I found a listing for a café at the Hilton. I cringed at the thought, and yes a resort would be my last resort, but certainly a restaurant at a bustling hotel would be open. I decided to make my way another ten blocks. As I approached the hotel, a crowd of slender, brightly dressed and energized people stood, danced, shuffled and jumped in the streets and on the sidewalk. I was walking straight into a marathon, and hopefully I wouldn’t have to wait to pass. Luckily it had not yet started, and most of the action was the restlessness of the contestants, running around the block, and up and down the sidewalk, in effort to stay warm. If they would have been walking for thirty blocks with two bags, they would not have a problem staying warm.

Again, I am feeling a surreal moment where the world is moving behind a subject standing still (what is that film shot called?). I recall coming home at 6am from the Quarter, back to the dorms at Tulane. My friends and I would dance across the quad and interrupt the early morning ROTC routines. It was a clash of the last night/early morning worlds, and here I was again. I would never see a marathon before it had begun because I would never be up that early…now, I would, and am, staying out that late, and the surrealist acceptance where I recognize my role is priceless.

# [Supplied data]
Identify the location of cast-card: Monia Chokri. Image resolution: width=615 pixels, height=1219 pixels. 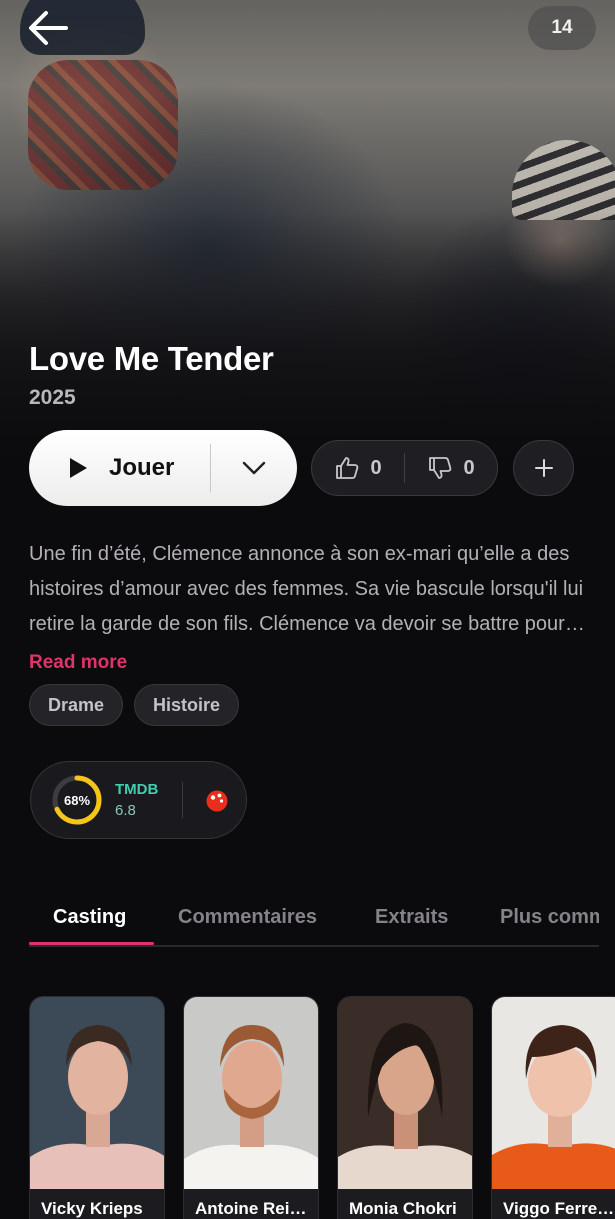
(405, 1108).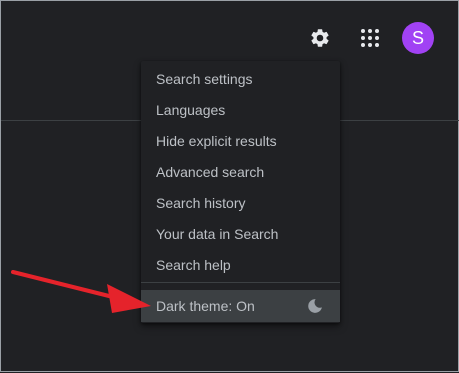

# [List of tasks]
[1] Answer from the Hilton walk narrative:
(a) Where was the café the narrator found a listing for?
(b) How many more blocks did the narrator decide to walk?
(c) Whose early morning routines did the narrator and friends interrupt when dancing across the quad?
[2] In the Hilton walk narrative, list every verb that tells what the crowd did in the streets and on the sidewalk.
[3] Extend the Hilton walk narrative past its final sentence.
The material has no connection to the Hilton walk narrative.

# [Expected responses]
[1]
(a) At the Hilton.
(b) Another ten blocks.
(c) The ROTC's.

[2] stood, danced, shuffled, jumped

[3]
I eventually made it to the hotel, ordered coffee and breakfast, surrounded by marathon families, curious hotel guests and an international selection of hotel workers. Thank you Hilton for your multicultural hiring practices! And soon I am off to Austin, but not before I huff it back another fifteen blocks to the bus station.

Houston, you have a problem, but it’s not so much about your birds or your lack of breakfast options on a Saturday, you have a problem in that there is no place for us transitional people…those of us who are not homeless, marathon runners, or hotel guests. Those of us who are travelers, seeking adventure and connections. Where are your stories Houston? I will have to return here another time to discover them…I don’t doubt that they exist, but they definitely do not exist before dawn on a Saturday morning downtown.